Role Name: test-role
{
"Version": "2012-10-17",
"Statement": [
{
"Effect": "Allow",
"Action": [
"s3:GetObject",
],
"Resource": "arn:aws:s3:::test-bucket/${aws:PrincipalTag/TenantID}/*"
},
{
"Effect": "Allow",
"Action": [
"sts:AssumeRole",
],
// Same role ARN: Ability to assume itself
"Resource": "arn:aws:iam::<aws-account-d>:role/test-role"
}
]
}
I am assuming the same role in lambda but the the session tag as
const credentials = await sts.assumeRole({
RoleSessionName: 'hello-world',
Tags: [{
Key: 'TenantID',
Value: 'tenant-1',
}],
RoleArn: 'arn:aws:iam::<aws-account-d>:role/test-role'
}).promise();
I am trying to achieve ABAC with a single role instead of two(one role with just assuming role permission, another role with actual s3 permission) so that it would be easier to manage the roles and also won't reach the hard limit of 5000.
Is it a good practice to do so, or does this approach has security vulnerability?
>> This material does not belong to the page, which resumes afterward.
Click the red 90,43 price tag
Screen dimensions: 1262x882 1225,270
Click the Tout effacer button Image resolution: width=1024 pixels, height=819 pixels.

It should work, but feels a bit strange to re-use the role like this. It would make more sense to me to have a role for the lambda function, and a role for the s3 access that the lambda function uses (for a total of two roles).
Also make sure that you're not relying on user input for the TenantID value in your code, because it could be abused to access another tenant's objects.
TLDR: I would not advise you to do this.
Ability to assume itself
I think there is some confusion here. The JSON document is a policy, not a role. A policy in AWS is a security statement of who has access to what under what conditions. A role is just an abstraction of a "who".
As far as I understand the question, you don't need two roles to do what you need to do. But you will likely need two policies.
There are two types of policies in AWS, of interest to this question: Identity based policies and Resource Based policies:
Identity-based policies are attached to some principal, which could be a role.
Resource-based policies are attached to a resource - which also could be a role!
A common use case of roles & policies is for permission delegation. In this case, we have:
A Role, that other principals can assume, maybe temporarily
A trust policy, which controls who can assume the role, under what conditions, and what actions they can take in assuming it. The trust policy is a special case of a resource policy, where the resource is the role itself.
A permissions policy, which is granted to anyone who assumes the role. This is a special case of an identity policy, which is granted based on the assumption of a role.
Key point: both policies are associated to the same role. There is one role, two policies.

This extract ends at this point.